Time-lapse (TL) seismic monitoring plays a vital role in reservoir characterization and management. Elastic full-waveform inversion (EFWI) has been applied to time-lapse seismic data to allow for a quantitative estimation of time-varying elastic properties. However, the high-resolution inversion can be computationally intense and ill-posed. To estimate the high-resolution time-lapse changes at a reasonable cost, we utilize two key techniques for the inversion: 1) we develop an elastic redatuming approach to retrieve the virtual elastic data for both base and monitor data at the target level using mainly a kinematically accurate velocity, thus, reducing the computational cost by focusing the high-resolution inversion on the target zone; 2) We integrate high-resolution well information and seismic data in the target-oriented inversion, where a high-resolution prior model is predicted by deep learning to regularize the inversion. A deep neural network (DNN) is capable of learning the mappings between the time-lapse seismic estimation and the facies interpreted from well information after the training process.
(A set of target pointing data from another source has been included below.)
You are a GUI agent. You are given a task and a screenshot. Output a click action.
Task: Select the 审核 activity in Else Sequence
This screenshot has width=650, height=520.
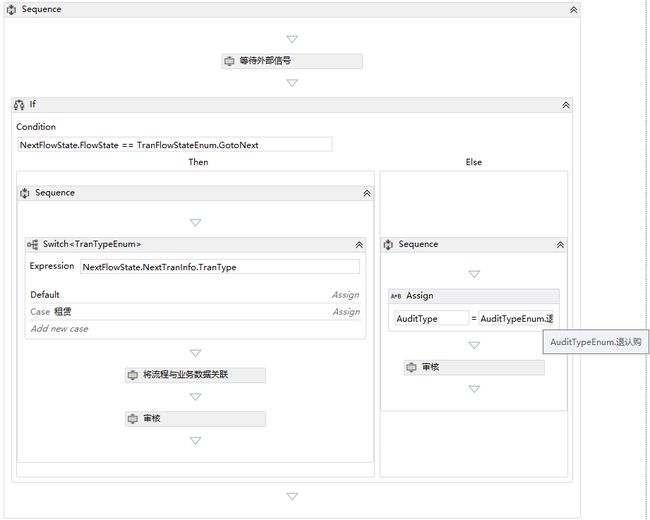point(474,367)
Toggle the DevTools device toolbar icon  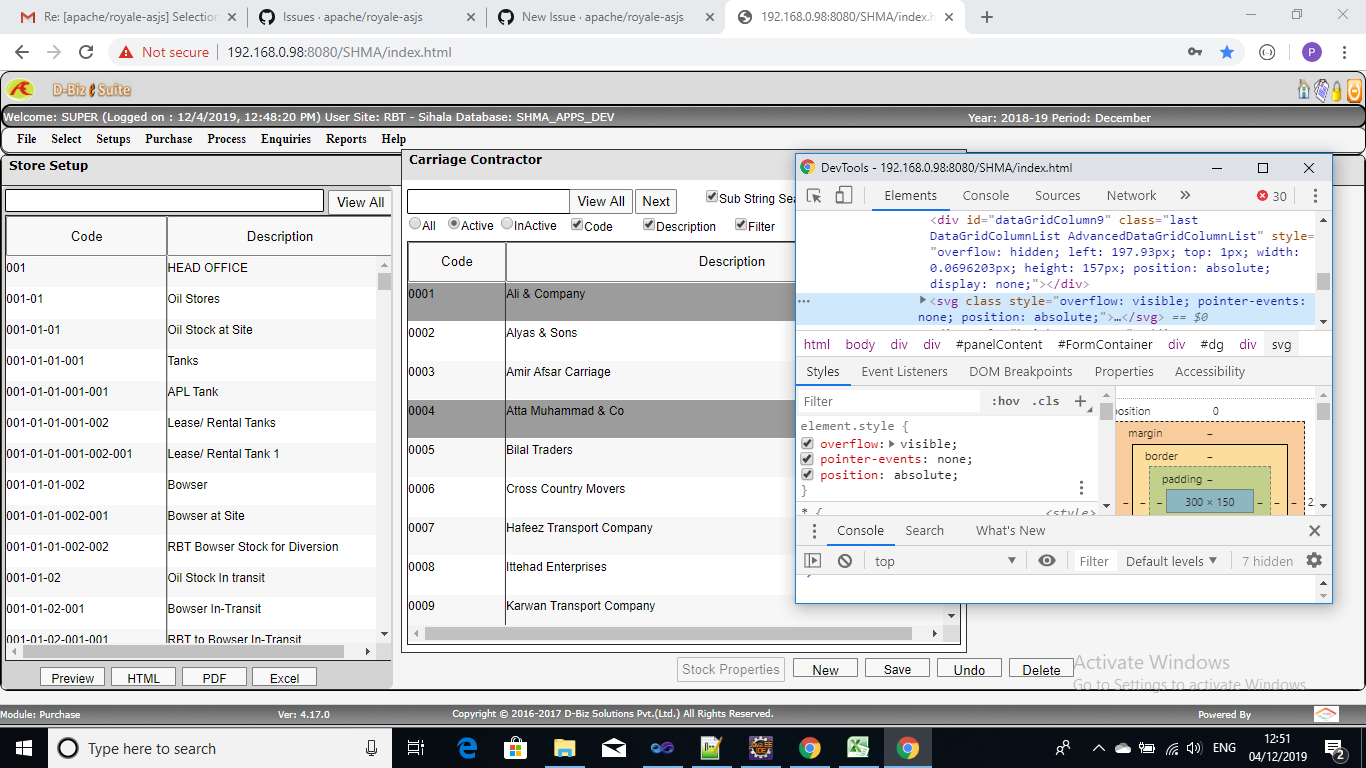(x=844, y=196)
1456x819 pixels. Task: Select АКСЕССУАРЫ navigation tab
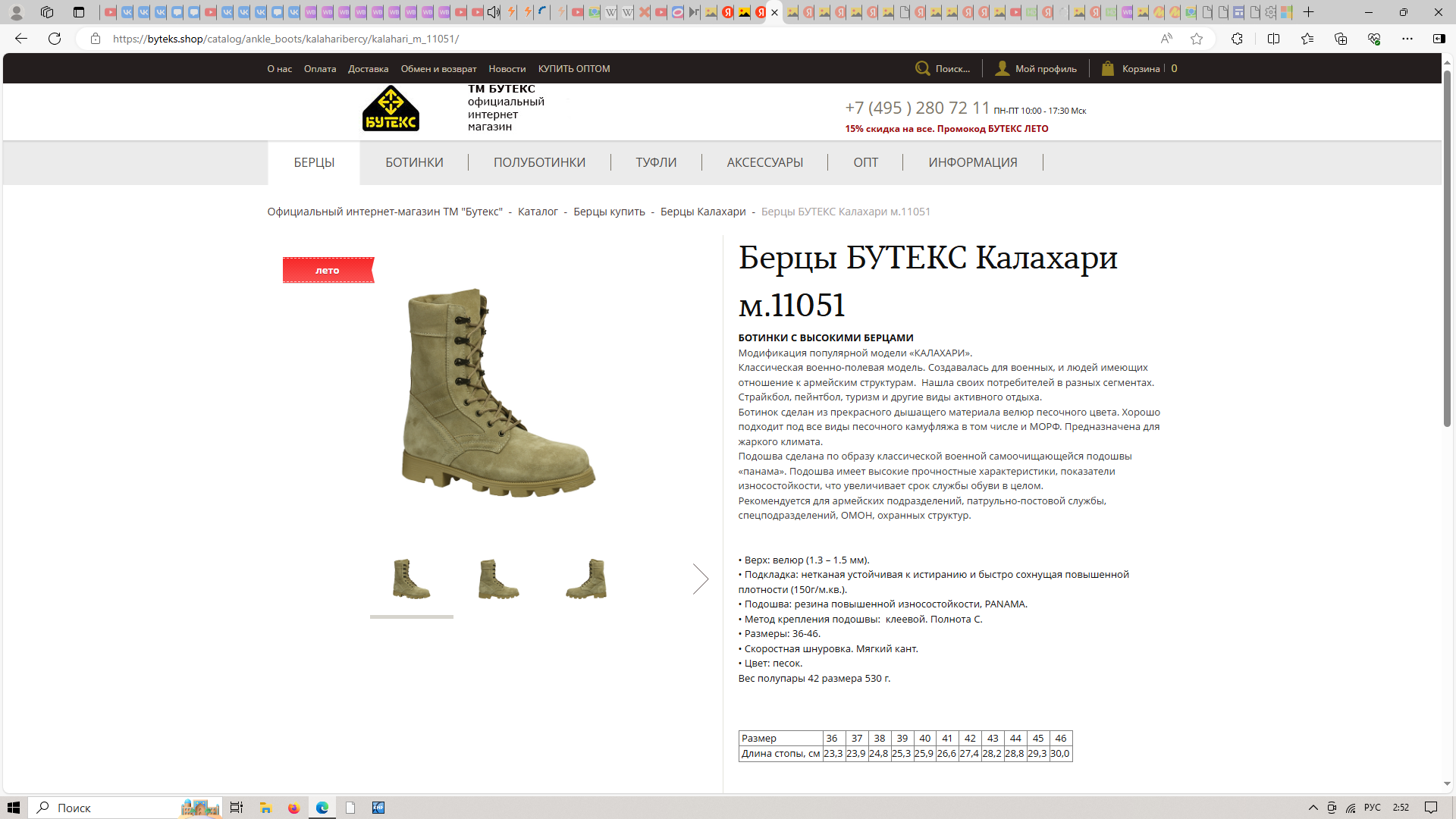pyautogui.click(x=764, y=162)
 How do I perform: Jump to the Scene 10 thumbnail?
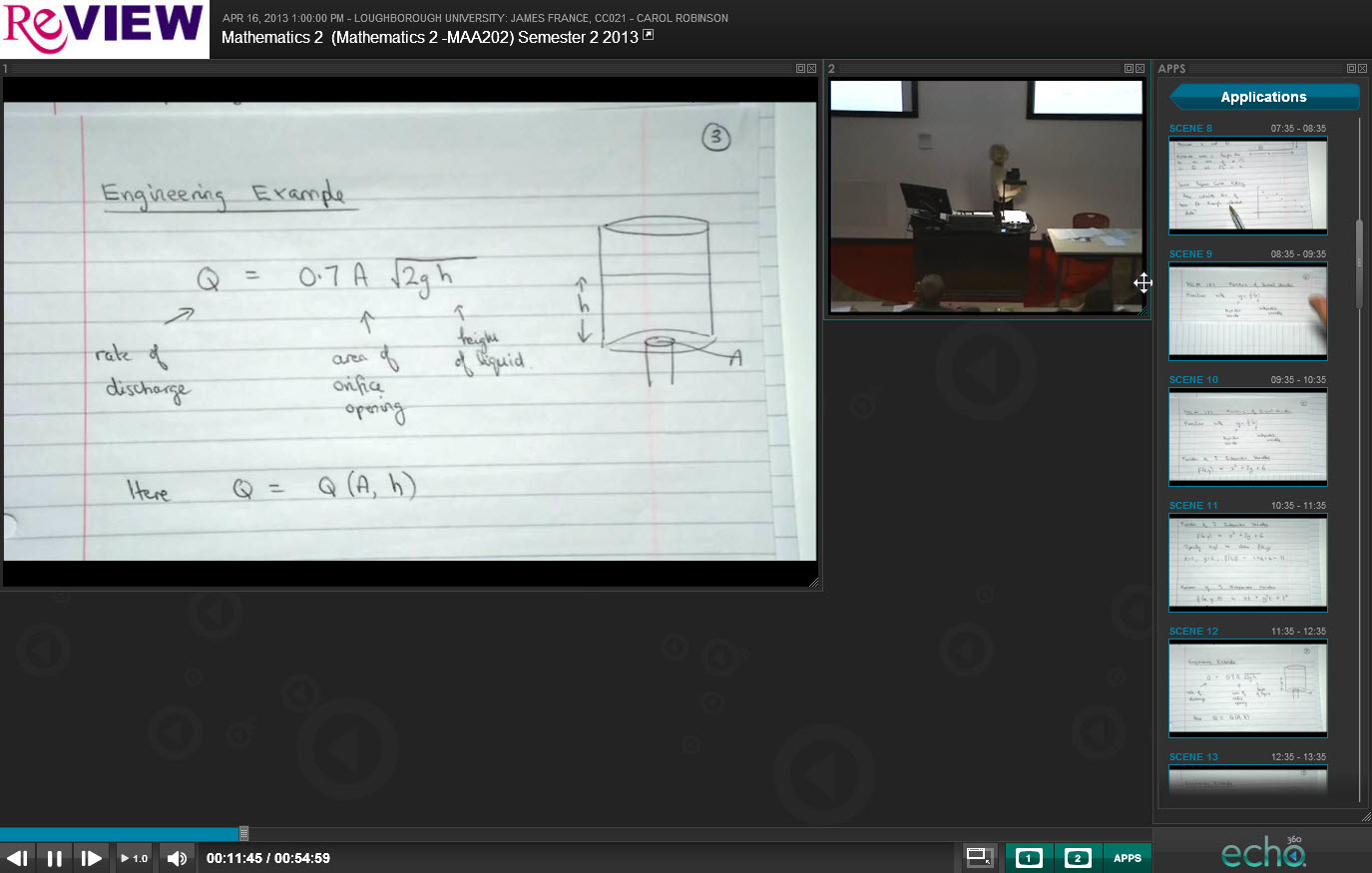pyautogui.click(x=1247, y=437)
Thus, we can derive a prior model for time-lapse changes by mapping the facies characterized by the property changes to the target inversion domain. We then implement the target-oriented TLEFWI regularized by the prior model, where the redatumed time-lapse elastic data and the prior model jointly contributes to the inversion result. The numerical examples validate that the proposed approach enables us to retrieve the time-lapse changes of elastic property in the target zone with improved resolution and well consistency.